Why do I say that such testing might even be harmful? Consider that in this study pharmacogenetic testing was only used in one way: if patients were judged to be at higher risk of adverse effects then they might be offered lower doses of medication. No test result was interpreted as saying that a patient might need an increased dose of medication. Likewise, the only assessment of outcome was whether or not the patient reported adverse effects. But patients were prescribed medication for a reason. For example, a number of patients were prescribed statins and statins are prescribed to reduce the risk of heart attacks. The standard dose of statins has been chosen to have a clinical benefit in terms of reducing heart attacks while also being unlikely to lead to adverse effects. If there is an average reduction in the prescribed doses of statins then the expectation is that over time this would lead to an increased incidence of heart attacks. The effect might be small or out-weighed by other factors but I maintain that one cannot judge the overall utility of pharmacogenetic testing without considering all outcomes, not just reported adverse effects.

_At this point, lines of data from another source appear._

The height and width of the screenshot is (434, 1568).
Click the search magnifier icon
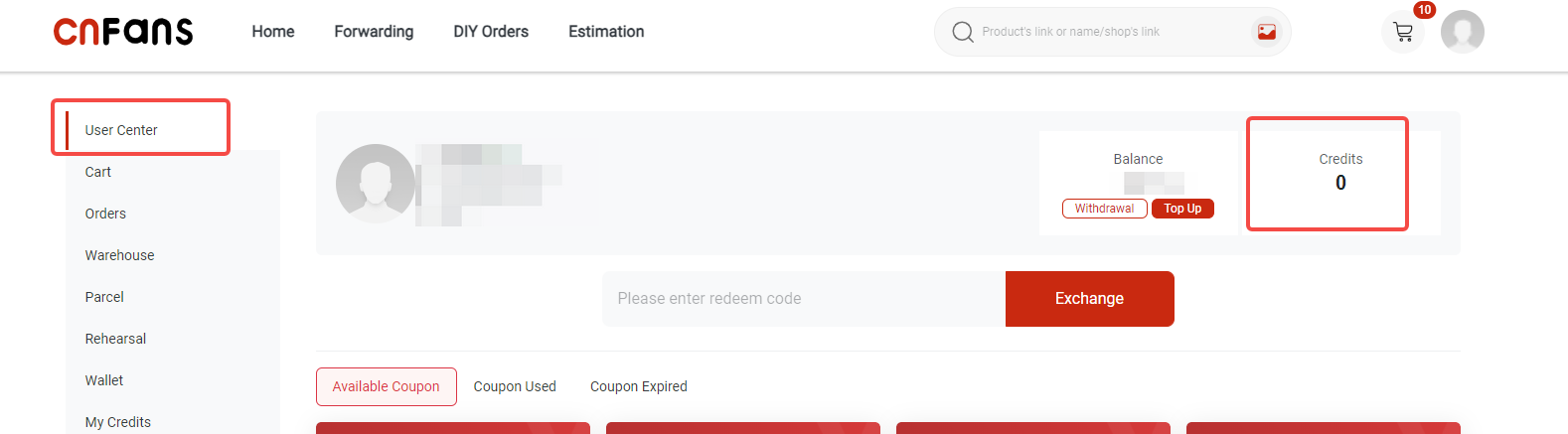pos(962,32)
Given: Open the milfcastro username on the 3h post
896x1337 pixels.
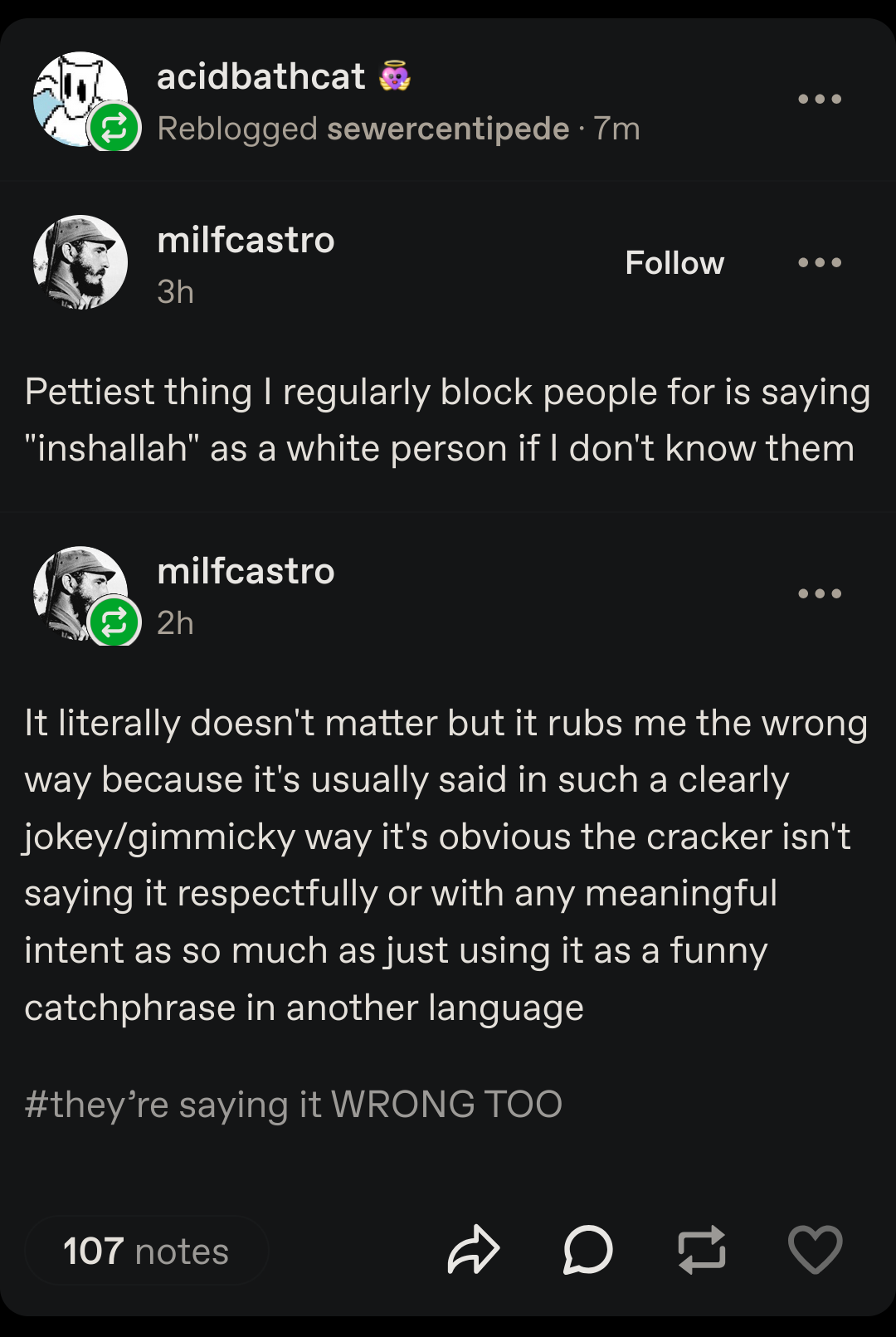Looking at the screenshot, I should 246,240.
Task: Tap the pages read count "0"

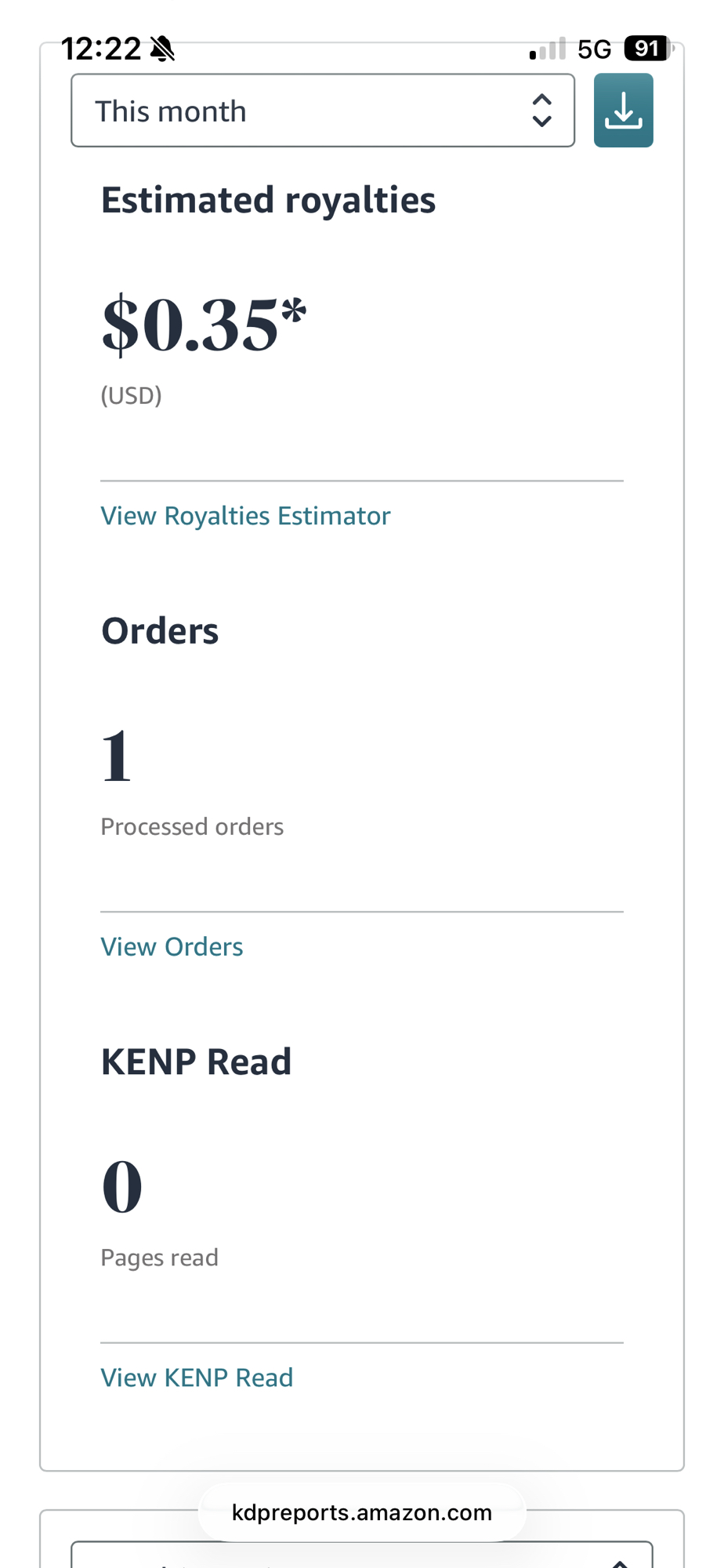Action: coord(122,1187)
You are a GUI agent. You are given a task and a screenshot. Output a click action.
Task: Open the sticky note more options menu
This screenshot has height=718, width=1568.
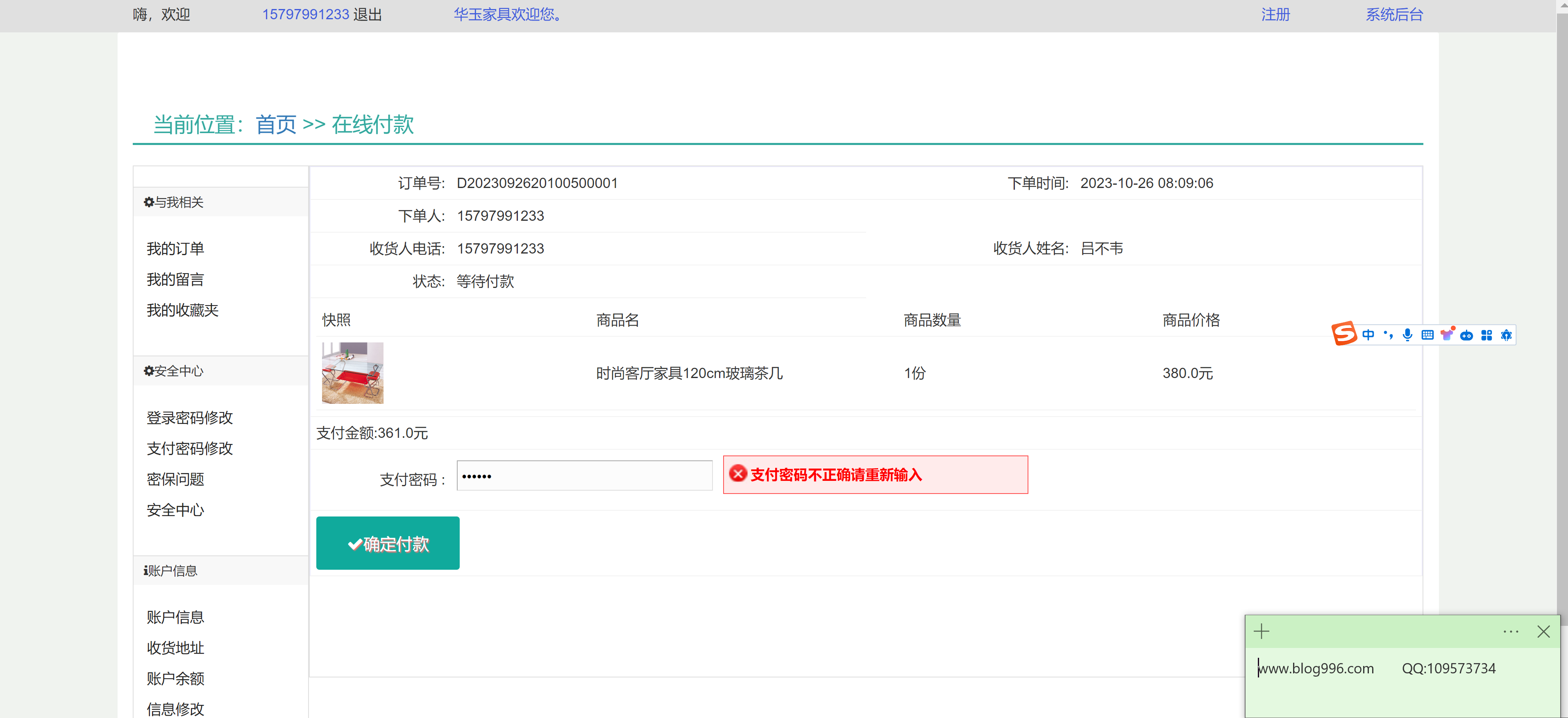coord(1511,632)
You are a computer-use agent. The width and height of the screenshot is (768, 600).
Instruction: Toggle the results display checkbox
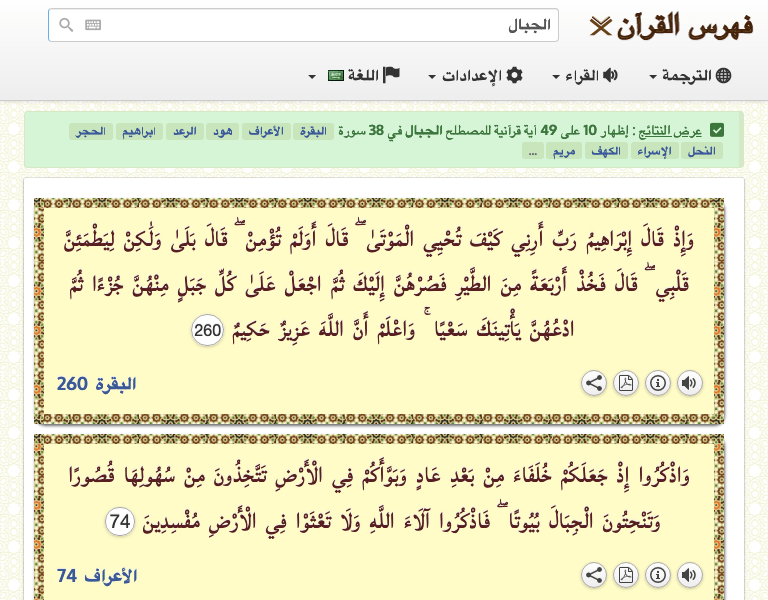pyautogui.click(x=717, y=130)
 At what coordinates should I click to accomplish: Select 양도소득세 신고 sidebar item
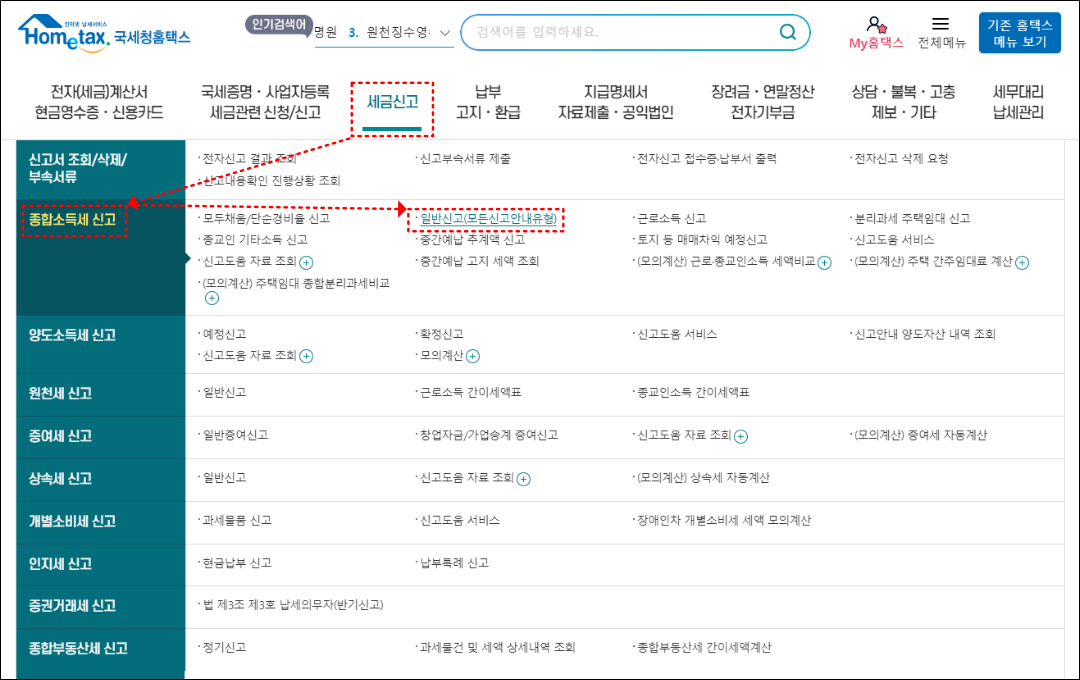click(x=70, y=333)
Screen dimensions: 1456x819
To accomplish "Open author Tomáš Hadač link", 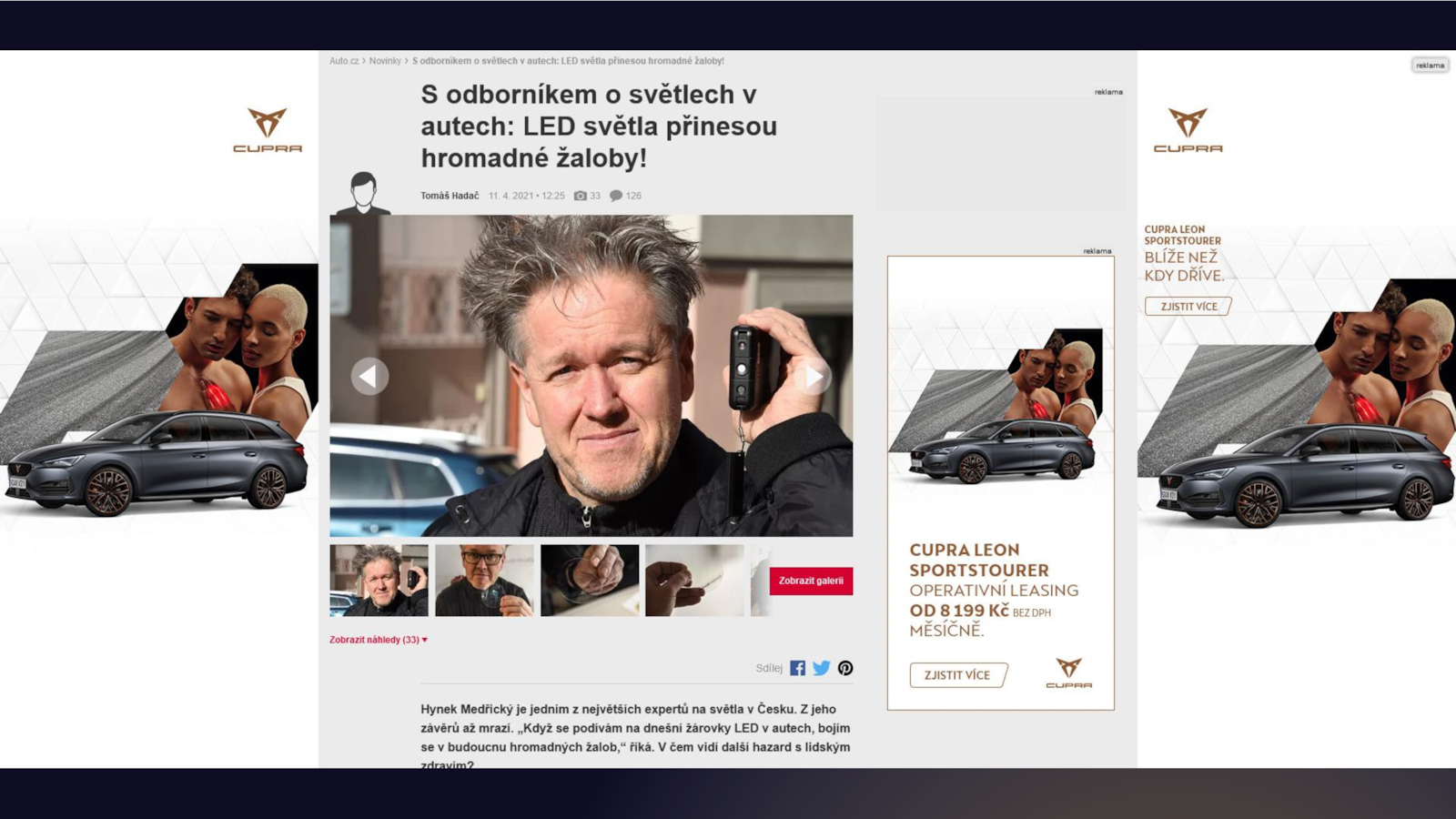I will (450, 196).
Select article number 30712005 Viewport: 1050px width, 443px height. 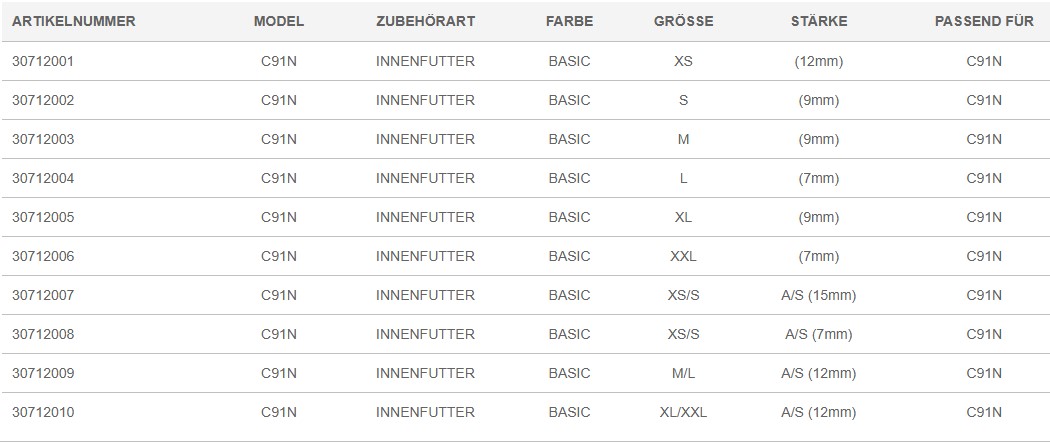click(43, 217)
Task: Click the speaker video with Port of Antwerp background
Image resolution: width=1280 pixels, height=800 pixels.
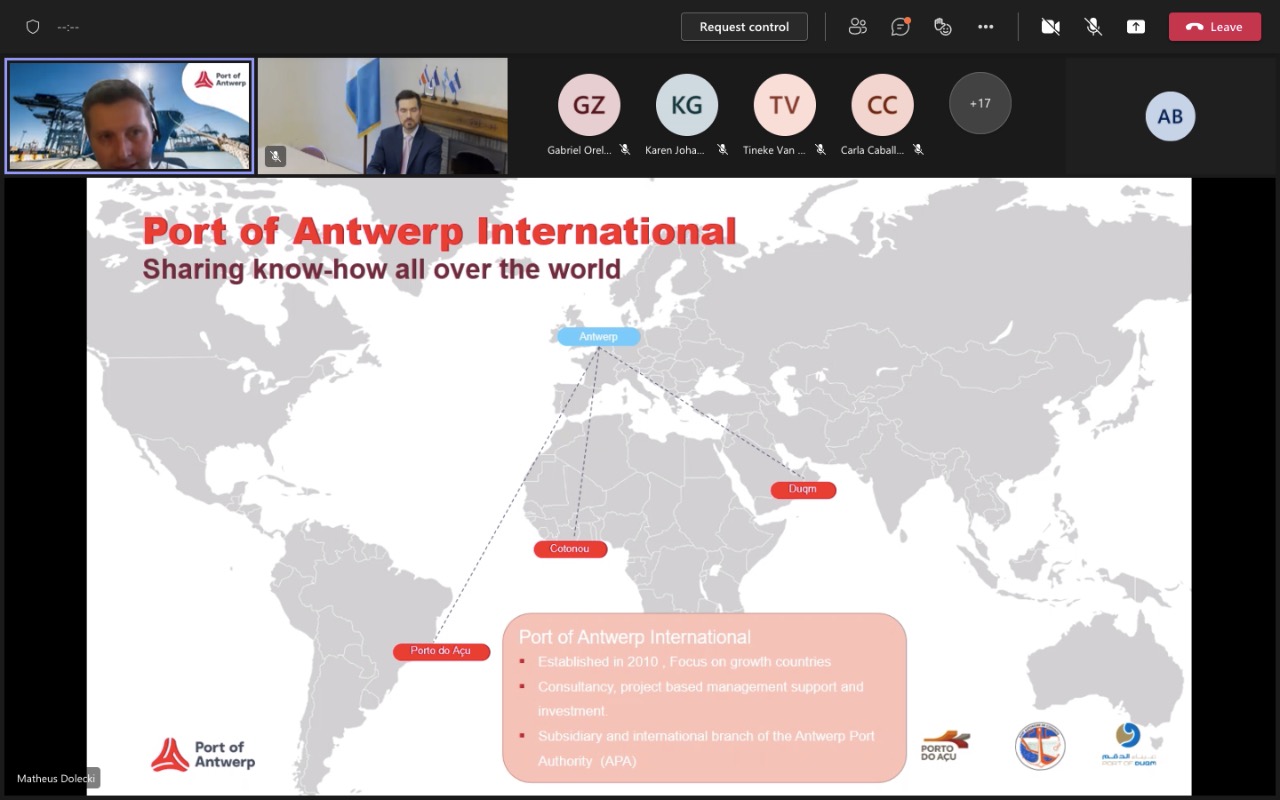Action: [x=130, y=116]
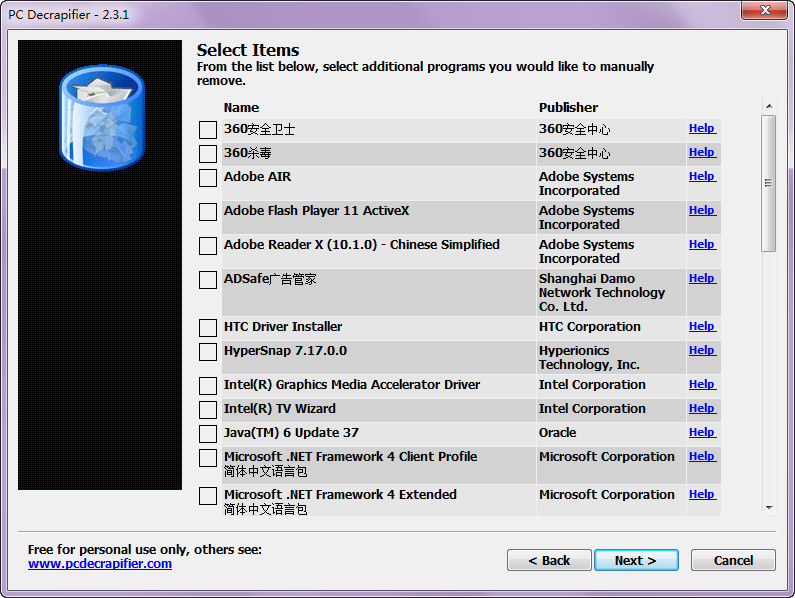Viewport: 795px width, 598px height.
Task: Check the HTC Driver Installer box
Action: pos(208,328)
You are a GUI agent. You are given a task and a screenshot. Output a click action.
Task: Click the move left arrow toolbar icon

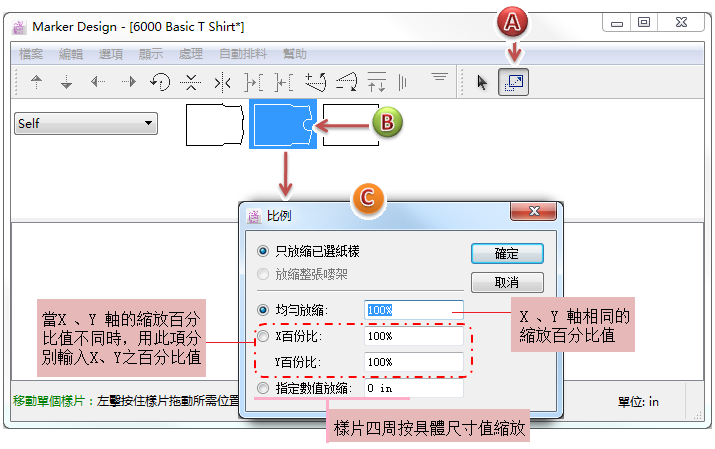coord(98,82)
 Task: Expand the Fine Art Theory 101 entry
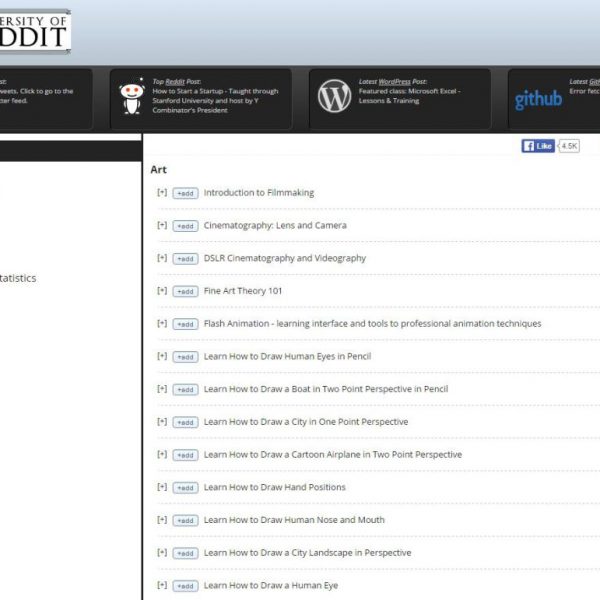[x=162, y=291]
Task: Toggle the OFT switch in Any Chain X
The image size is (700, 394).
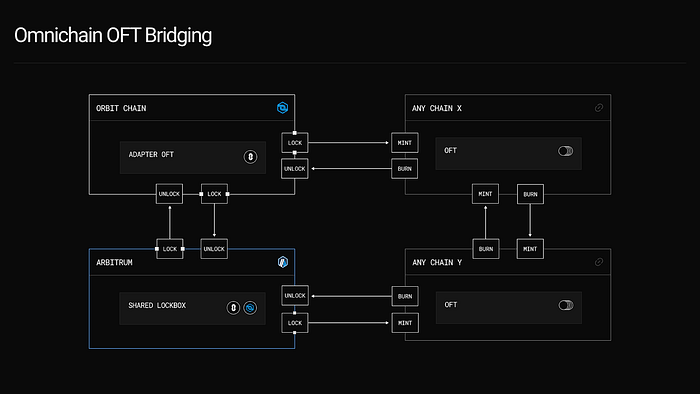Action: coord(566,151)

So to conclude, I think this study does not demonstrate a benefit of using pharmacogenetic tests to guide treatment. In the light of the issues I have noted, I would suggest that any future study should have a number of features. It should focus on a single medication where genetic variation has been shown to have a substantial effect on outcome. Patients and assessing clinicians should be blinded as to whether pharmacogenetic testing has been used to guide treatment. Overall outcome should be assessed, including both adverse effects and also some measure of clinical efficacy.